Unlocking the Power of Revenue Streams: Why New and Recurring Income Matter

Revenue is the lifeblood of any successful product development process. A robust revenue trajectory enables you to fund further product development and secure the desired profit for your business. However, not all revenue is created equal. Understanding the difference between new and recurring revenue is crucial for deriving essential insights and fine-tuning your projections.

The Two Faces of Revenue

Broadly speaking, there are two types of revenue: new and recurring. New revenue comes into play when a user transacts with you for the very first time. In subscription-based models, new revenue refers to a given user’s first subscription purchase. In transactional monetization models, it’s the first transaction made by a particular user. Recurring revenue, on the other hand, occurs when a user who has previously transacted with you does so again, whether through subscription renewal, plan upgrade, or purchasing another product from your e-commerce business.

Why the Distinction Matters

Differentiating between new and recurring revenue is critical for several reasons. It helps you understand the health of your sales funnel, design superior monetization strategies, and focus on relevant optimizations. For instance, if you have plenty of new revenue but lack recurring revenue, it indicates that your acquisition and activation channels are performing well, but you’re falling short in delivering promised value and retaining paying users. Conversely, if most of your income comes from recurring revenue, your acquisition efforts are lagging behind.

The Importance of New Income

New income is crucial because it eventually leads to recurring income. The more new income you generate today will translate into more recurring income tomorrow. This factor is critical since customers don’t stick around forever.

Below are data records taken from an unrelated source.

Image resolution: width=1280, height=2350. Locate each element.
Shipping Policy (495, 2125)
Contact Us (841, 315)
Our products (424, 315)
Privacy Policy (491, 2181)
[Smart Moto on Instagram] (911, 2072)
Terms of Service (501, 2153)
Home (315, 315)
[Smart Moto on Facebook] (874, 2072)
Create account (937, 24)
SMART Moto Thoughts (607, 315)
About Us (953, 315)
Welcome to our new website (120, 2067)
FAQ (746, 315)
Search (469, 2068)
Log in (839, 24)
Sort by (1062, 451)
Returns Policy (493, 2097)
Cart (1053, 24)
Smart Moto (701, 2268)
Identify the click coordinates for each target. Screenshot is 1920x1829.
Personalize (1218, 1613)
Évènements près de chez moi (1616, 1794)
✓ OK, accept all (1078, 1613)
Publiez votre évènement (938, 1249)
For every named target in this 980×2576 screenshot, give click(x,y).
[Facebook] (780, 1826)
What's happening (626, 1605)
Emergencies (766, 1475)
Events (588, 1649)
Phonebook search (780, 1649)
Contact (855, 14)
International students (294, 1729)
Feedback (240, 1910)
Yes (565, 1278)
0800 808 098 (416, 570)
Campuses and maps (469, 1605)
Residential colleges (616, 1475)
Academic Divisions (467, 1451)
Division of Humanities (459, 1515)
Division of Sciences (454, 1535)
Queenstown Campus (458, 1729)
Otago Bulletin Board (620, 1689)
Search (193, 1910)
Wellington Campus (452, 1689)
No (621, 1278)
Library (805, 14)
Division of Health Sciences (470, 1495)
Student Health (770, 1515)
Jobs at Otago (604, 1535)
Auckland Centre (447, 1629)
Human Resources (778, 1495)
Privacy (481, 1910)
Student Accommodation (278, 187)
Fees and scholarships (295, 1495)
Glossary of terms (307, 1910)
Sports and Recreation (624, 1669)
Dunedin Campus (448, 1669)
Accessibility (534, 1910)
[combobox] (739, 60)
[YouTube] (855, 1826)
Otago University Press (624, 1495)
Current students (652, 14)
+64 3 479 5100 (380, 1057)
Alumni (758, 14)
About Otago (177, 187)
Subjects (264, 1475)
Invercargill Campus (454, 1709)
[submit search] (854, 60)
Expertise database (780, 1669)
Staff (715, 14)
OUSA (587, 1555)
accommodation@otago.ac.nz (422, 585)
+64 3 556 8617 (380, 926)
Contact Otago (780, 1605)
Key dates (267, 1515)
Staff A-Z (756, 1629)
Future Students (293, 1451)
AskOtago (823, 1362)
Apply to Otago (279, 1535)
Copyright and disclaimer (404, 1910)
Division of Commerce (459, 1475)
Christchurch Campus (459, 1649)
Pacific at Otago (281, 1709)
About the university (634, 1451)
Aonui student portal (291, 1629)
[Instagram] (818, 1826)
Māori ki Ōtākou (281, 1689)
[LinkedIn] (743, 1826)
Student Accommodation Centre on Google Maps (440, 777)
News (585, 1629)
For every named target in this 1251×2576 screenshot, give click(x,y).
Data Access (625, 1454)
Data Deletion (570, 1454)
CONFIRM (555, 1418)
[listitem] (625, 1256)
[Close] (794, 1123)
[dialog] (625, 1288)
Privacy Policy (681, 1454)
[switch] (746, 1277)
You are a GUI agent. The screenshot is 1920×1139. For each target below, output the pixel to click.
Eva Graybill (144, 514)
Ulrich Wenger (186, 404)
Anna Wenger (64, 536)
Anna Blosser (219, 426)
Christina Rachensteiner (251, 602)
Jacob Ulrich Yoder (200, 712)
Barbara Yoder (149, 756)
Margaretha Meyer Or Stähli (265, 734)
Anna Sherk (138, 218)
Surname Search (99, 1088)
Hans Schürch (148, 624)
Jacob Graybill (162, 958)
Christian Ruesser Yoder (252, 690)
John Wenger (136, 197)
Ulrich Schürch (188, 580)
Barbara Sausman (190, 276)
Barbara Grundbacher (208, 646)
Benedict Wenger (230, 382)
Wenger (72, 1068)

They churn over time due to various reasons, and so does your recurring income. Think of generating new income as adding fuel to keep a fire burning.

The Importance of Recurring Revenue

The primary issue with new revenue is that customer acquisition costs tend to increase over time, which in turn raises the cost of generating that revenue. Recurring revenue, on the other hand, doesn’t involve new acquisition costs, making it cheaper and offering higher margins than new revenue.

Analyzing New vs. Recurring Revenue

Let’s examine two examples of how analyzing the split between these types of revenues can inform your strategy and aid in making better decisions. We’ll use a straightforward analysis method – a stacked bar chart – to illustrate the importance of distinguishing between types of revenue.

Example 1: A Deeper Look at Revenue Growth

At first glance, things look quite promising. Your revenues are growing by an average of 20 percent quarter over quarter. However, if you stop here, you might overlook valuable insights. Let’s analyze how much revenue came from brand-new versus recurring users. This chart paints an entirely different picture. Even though your total revenue is growing, most of it comes from recurring sources. These are benefits accrued from past sales. However, new sales are declining. This is a concerning signal.

Example 2: Uncovering Hidden Insights

Again, you create a bar chart to analyze your growth trajectory, and it looks promising. But let’s take a closer look at what’s happening beneath the surface. Here, we’ve identified another valuable insight: most of your growth in revenue comes from new sales. Even though there’s improvement overall, retaining that income over time seems problematic.

Segmenting for Deeper Insights

As with any analysis, segmentation is crucial to uncover more valuable insights. Let’s revisit the first example. Consider whether there’s a logical way to further segment this chart. Suppose you run a pet marketplace specializing in selling dogs and cats, and you generate revenue from commissions charged to sellers. In this case, it would make sense to separately analyze revenues from cat and dog sellers. Now we can clearly see that new revenue is declining overall, primarily due to a decrease in new revenue from dog sellers. New revenue from cat sellers, on the other hand, is steadily growing.

Conclusion

Not all revenue is created equal. New revenue helps boost your long-term income but comes with additional acquisition-related costs. On the flip side, recurring revenue is cheaper (thus offering higher profitability), but as users churn over time, so does this type of income. Ideally, you should aim to grow both new and recurring revenues simultaneously to maintain a healthy long-term trajectory. Use the split between new and recurring revenues in your analysis to gain high-level insights into potential areas of deficiency. Segment it by various use cases to yield more insights that can inform your strategy and roadmap as you optimize your mix of revenues. Unsegmented, general revenue figures only tell part of the story.